Hotel » Historical background

The property was originally a brewery built around 1850. In 1903, the brewery was closed and the buiding was reconstructed into two identical semi-detached apartment houses, each with its own separate entrance and service facilities.

In 1912, Josef Mačeka (great-grandfather of the current owner) bought one of the two apartment houses and converted it into a hotel, which he named the Hotel Mačeka. The hotel and its restaurant/pub soon thereafter became a popular meeting place often visited by prominent Czech artists and other well-known Prague personalities including Alfons Mucha, the Ženíšek brothers (who decorated the ceiling of the National Theater), as well writers Franz Kafka and Jaroslav Hašek (the author of Good Soldier Schwejk).

Later in the mid-thirties, Josef Mačeka renamed the hotel to the Hotel U Haštala (Hotel at Haštal) which better identified the location of the hotel.

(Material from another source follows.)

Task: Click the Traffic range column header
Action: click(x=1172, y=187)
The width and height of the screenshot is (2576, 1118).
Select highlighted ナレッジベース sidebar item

After the confiscation and nationalization of the hotel by the Communist government in 1958, the property was operated by the State hotel and restaurant management company. In 1968, during the occupation of Czechoslovakia by the Russian armed forces, the hotel temporarily became the headquarters of the Russian Central Command.

In 1991, the Czech government officially returned the hotel to the original legal owners (Mačeka parentage). The building was completely reconstructed in March 2008.